===== Records for this task

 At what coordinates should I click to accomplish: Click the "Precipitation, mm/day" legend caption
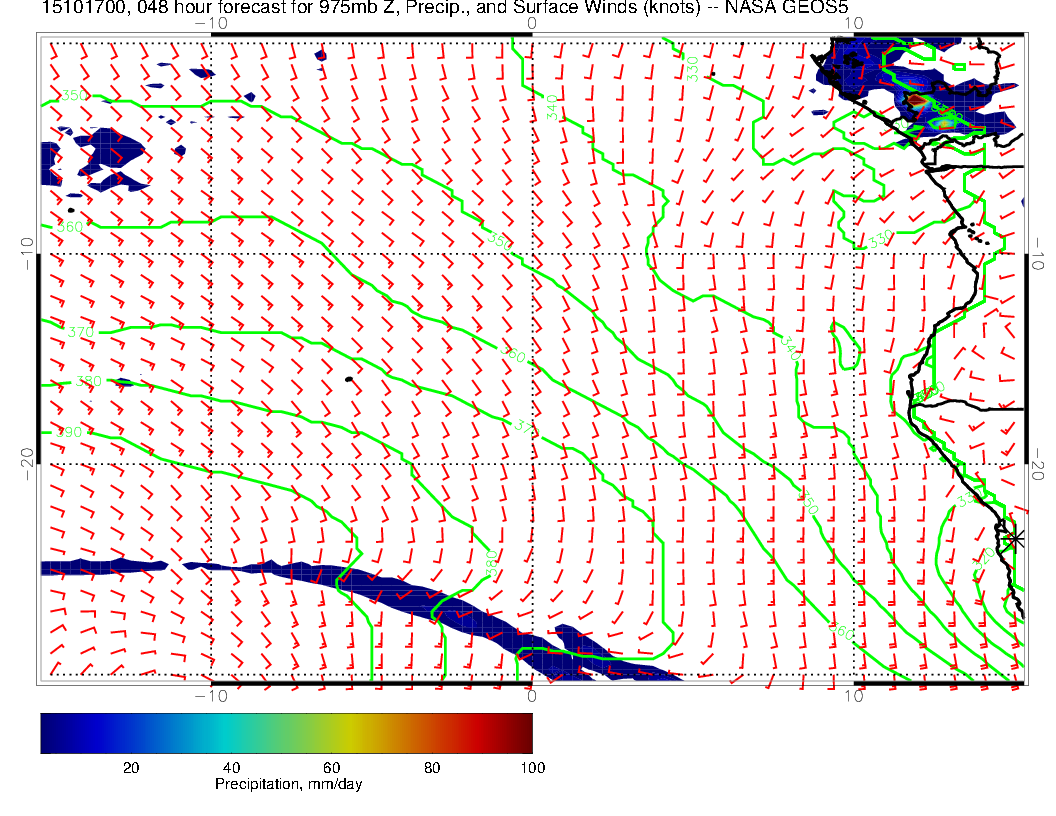coord(289,785)
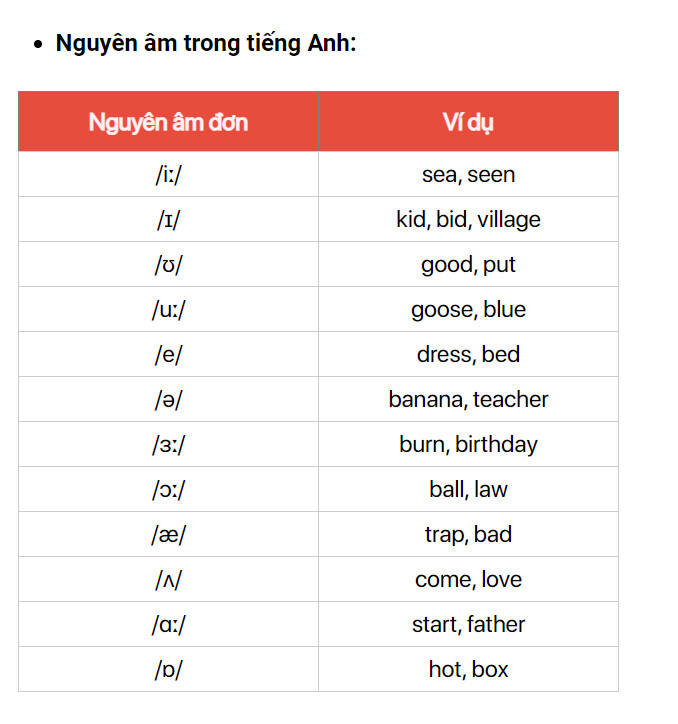The height and width of the screenshot is (724, 678).
Task: Click the "hot, box" example cell
Action: click(468, 670)

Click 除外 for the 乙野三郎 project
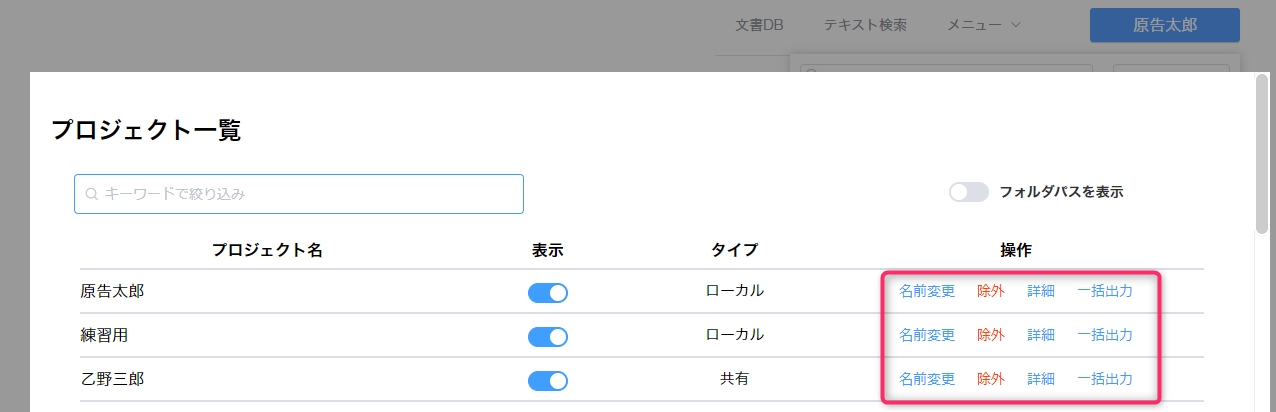point(991,379)
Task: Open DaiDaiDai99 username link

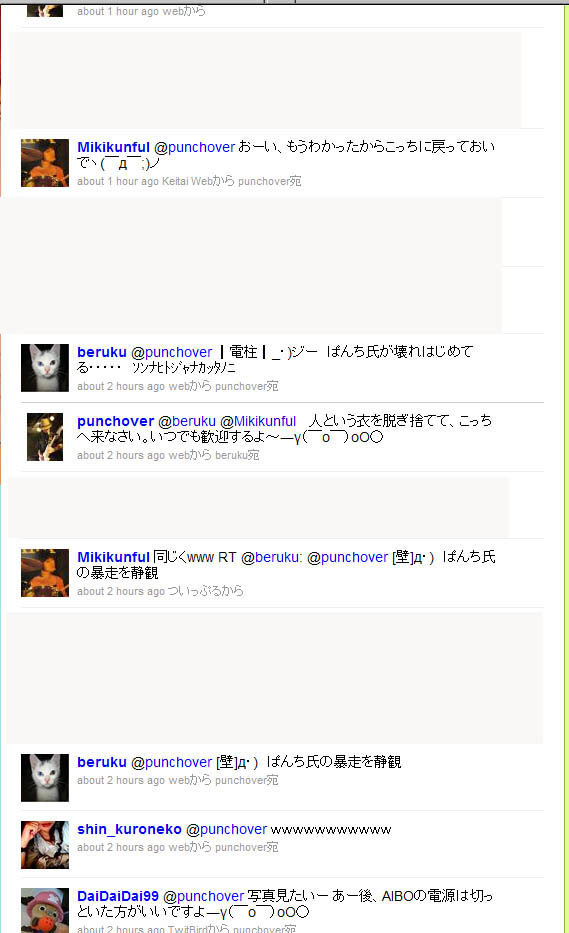Action: coord(118,896)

==========

• **Action item**: In repeating the lines above, keep the wording exact and leave every picture out.

• **Completed task**:
 At what coordinates should I click to accomplish: Click the "Precipitation, mm/day" legend caption
coord(289,785)
The height and width of the screenshot is (724, 678).
Task: Click the "hot, box" example cell
Action: click(468, 670)

Click 除外 for the 乙野三郎 project
point(991,379)
Task: Open DaiDaiDai99 username link

Action: coord(118,896)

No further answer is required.